┌─ Available data

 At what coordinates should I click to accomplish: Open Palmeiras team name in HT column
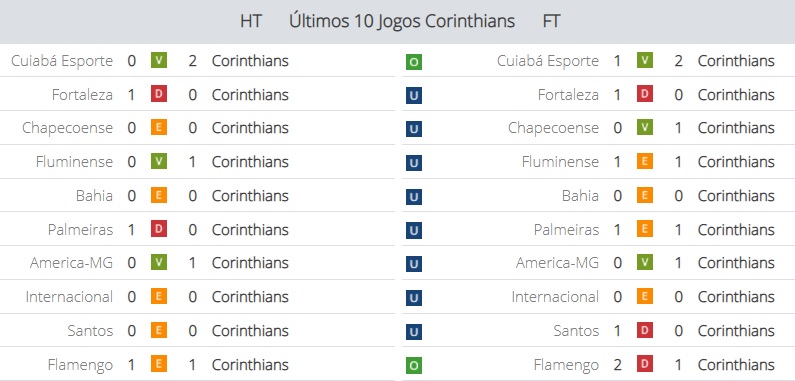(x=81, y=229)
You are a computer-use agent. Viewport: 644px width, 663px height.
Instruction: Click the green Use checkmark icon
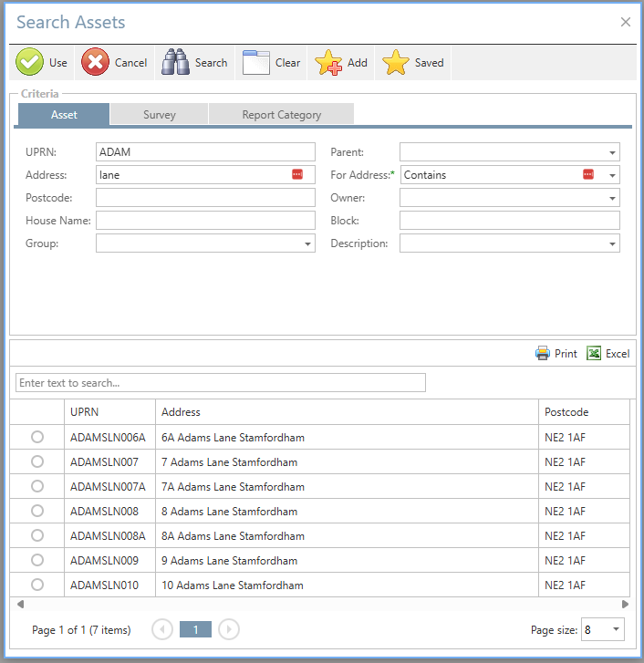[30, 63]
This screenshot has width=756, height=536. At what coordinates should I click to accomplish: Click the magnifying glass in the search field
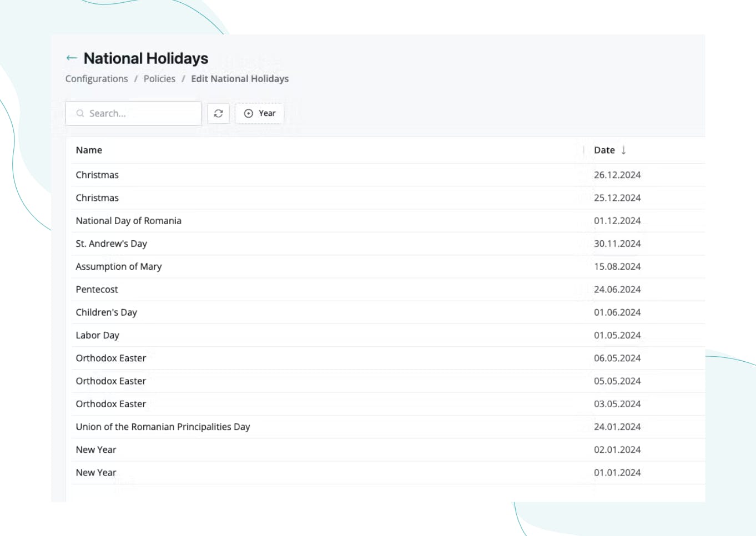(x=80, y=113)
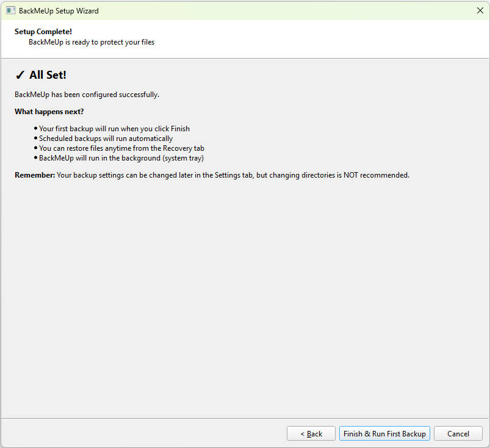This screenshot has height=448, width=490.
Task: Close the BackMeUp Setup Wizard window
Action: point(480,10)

└─

Look for the line that contains "You are a computer-use", then please copy it and the rest of the lines through the end of the data, pictures excluded.

You are a computer-use agent. Viewport: 644px width, 663px height.
Instruction: Click the green Use checkmark icon
[30, 63]
This screenshot has width=756, height=536. At what coordinates should I click to accomplish: Click the magnifying glass in the search field
(x=80, y=113)
This screenshot has height=448, width=490.
Task: Close the BackMeUp Setup Wizard window
Action: point(480,10)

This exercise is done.